## Exercise description
Return the material below verbatim, line for line, with no changes.

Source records
########
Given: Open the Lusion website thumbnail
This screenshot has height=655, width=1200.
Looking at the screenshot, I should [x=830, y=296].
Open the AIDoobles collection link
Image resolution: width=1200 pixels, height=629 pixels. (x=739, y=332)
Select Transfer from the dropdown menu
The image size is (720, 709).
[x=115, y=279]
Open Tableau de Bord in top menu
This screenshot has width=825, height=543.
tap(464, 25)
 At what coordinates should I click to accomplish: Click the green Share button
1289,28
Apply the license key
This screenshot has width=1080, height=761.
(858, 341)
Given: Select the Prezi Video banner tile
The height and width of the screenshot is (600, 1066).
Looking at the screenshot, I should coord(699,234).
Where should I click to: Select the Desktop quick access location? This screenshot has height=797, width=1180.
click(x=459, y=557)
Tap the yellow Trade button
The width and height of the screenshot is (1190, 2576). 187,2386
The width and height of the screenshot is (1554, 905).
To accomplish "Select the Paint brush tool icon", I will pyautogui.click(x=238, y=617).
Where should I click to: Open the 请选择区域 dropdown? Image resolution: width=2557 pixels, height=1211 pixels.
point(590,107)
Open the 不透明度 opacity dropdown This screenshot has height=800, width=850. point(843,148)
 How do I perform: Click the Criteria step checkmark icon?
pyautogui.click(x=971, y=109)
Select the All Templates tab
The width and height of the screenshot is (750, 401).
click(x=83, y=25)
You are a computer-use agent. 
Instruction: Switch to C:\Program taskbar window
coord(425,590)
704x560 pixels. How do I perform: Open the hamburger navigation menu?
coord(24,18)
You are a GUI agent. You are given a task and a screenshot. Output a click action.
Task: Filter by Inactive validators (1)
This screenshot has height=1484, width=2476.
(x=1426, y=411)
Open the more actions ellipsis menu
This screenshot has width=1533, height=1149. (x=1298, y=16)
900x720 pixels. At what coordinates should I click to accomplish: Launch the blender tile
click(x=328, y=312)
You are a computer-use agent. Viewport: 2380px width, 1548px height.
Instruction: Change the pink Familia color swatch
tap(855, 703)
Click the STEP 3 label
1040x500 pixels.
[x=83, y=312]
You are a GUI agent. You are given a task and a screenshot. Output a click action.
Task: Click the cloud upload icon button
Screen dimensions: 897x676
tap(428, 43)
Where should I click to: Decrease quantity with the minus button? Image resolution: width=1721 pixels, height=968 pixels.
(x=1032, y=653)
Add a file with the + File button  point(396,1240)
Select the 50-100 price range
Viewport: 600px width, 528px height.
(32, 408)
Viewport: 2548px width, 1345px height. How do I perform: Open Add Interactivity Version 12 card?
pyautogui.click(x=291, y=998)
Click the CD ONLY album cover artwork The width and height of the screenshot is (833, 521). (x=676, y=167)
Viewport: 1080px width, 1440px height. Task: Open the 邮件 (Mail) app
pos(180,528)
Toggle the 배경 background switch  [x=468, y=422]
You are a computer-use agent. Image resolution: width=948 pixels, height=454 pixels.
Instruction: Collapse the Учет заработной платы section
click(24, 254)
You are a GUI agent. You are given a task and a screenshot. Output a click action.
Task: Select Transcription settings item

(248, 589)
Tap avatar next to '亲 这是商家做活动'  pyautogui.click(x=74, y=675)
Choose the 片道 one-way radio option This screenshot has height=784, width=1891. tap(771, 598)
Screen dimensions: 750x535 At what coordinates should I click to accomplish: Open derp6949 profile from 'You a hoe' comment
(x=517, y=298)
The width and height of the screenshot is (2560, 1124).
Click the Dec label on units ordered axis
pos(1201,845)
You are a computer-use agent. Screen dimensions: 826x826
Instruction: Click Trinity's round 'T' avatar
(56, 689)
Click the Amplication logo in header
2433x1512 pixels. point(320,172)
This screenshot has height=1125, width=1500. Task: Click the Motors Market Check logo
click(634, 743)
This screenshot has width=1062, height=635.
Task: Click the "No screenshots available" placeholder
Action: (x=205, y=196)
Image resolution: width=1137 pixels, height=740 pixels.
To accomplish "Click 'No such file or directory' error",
########
## Result below
Given: Open the Lusion website thumbnail
This screenshot has height=655, width=1200.
Looking at the screenshot, I should [x=830, y=296].
Open the AIDoobles collection link
Image resolution: width=1200 pixels, height=629 pixels. (x=739, y=332)
Select Transfer from the dropdown menu
The image size is (720, 709).
[x=115, y=279]
Open Tableau de Bord in top menu
This screenshot has width=825, height=543.
tap(464, 25)
 At what coordinates should I click to accomplish: Click the green Share button
1289,28
Apply the license key
This screenshot has width=1080, height=761.
(858, 341)
Given: Select the Prezi Video banner tile
The height and width of the screenshot is (600, 1066).
Looking at the screenshot, I should coord(699,234).
Where should I click to: Select the Desktop quick access location? This screenshot has height=797, width=1180.
click(x=459, y=557)
Tap the yellow Trade button
The width and height of the screenshot is (1190, 2576). 187,2386
The width and height of the screenshot is (1554, 905).
To accomplish "Select the Paint brush tool icon", I will pyautogui.click(x=238, y=617).
Where should I click to: Open the 请选择区域 dropdown? Image resolution: width=2557 pixels, height=1211 pixels.
point(590,107)
Open the 不透明度 opacity dropdown This screenshot has height=800, width=850. point(843,148)
 How do I perform: Click the Criteria step checkmark icon?
pyautogui.click(x=971, y=109)
Select the All Templates tab
The width and height of the screenshot is (750, 401).
click(x=83, y=25)
You are a computer-use agent. 
Instruction: Switch to C:\Program taskbar window
coord(425,590)
704x560 pixels. How do I perform: Open the hamburger navigation menu?
coord(24,18)
You are a GUI agent. You are given a task and a screenshot. Output a click action.
Task: Filter by Inactive validators (1)
This screenshot has height=1484, width=2476.
(x=1426, y=411)
Open the more actions ellipsis menu
This screenshot has width=1533, height=1149. (x=1298, y=16)
900x720 pixels. At what coordinates should I click to accomplish: Launch the blender tile
click(x=328, y=312)
You are a computer-use agent. Viewport: 2380px width, 1548px height.
Instruction: Change the pink Familia color swatch
tap(855, 703)
Click the STEP 3 label
1040x500 pixels.
[x=83, y=312]
You are a GUI agent. You are given a task and a screenshot. Output a click action.
Task: Click the cloud upload icon button
Screen dimensions: 897x676
tap(428, 43)
Where should I click to: Decrease quantity with the minus button? Image resolution: width=1721 pixels, height=968 pixels.
(x=1032, y=653)
Add a file with the + File button  point(396,1240)
Select the 50-100 price range
Viewport: 600px width, 528px height.
(32, 408)
Viewport: 2548px width, 1345px height. How do I perform: Open Add Interactivity Version 12 card?
pyautogui.click(x=291, y=998)
Click the CD ONLY album cover artwork The width and height of the screenshot is (833, 521). (x=676, y=167)
Viewport: 1080px width, 1440px height. Task: Open the 邮件 (Mail) app
pos(180,528)
Toggle the 배경 background switch  [x=468, y=422]
You are a computer-use agent. Image resolution: width=948 pixels, height=454 pixels.
Instruction: Collapse the Учет заработной платы section
click(24, 254)
You are a GUI agent. You are given a task and a screenshot. Output a click action.
Task: Select Transcription settings item

(248, 589)
Tap avatar next to '亲 这是商家做活动'  pyautogui.click(x=74, y=675)
Choose the 片道 one-way radio option This screenshot has height=784, width=1891. tap(771, 598)
Screen dimensions: 750x535 At what coordinates should I click to accomplish: Open derp6949 profile from 'You a hoe' comment
(x=517, y=298)
The width and height of the screenshot is (2560, 1124).
Click the Dec label on units ordered axis
pos(1201,845)
You are a computer-use agent. Screen dimensions: 826x826
Instruction: Click Trinity's round 'T' avatar
(56, 689)
Click the Amplication logo in header
2433x1512 pixels. point(320,172)
This screenshot has height=1125, width=1500. Task: Click the Motors Market Check logo
click(634, 743)
This screenshot has width=1062, height=635.
Task: Click the "No screenshots available" placeholder
Action: (x=205, y=196)
Image resolution: width=1137 pixels, height=740 pixels.
To accomplish "Click 'No such file or directory' error",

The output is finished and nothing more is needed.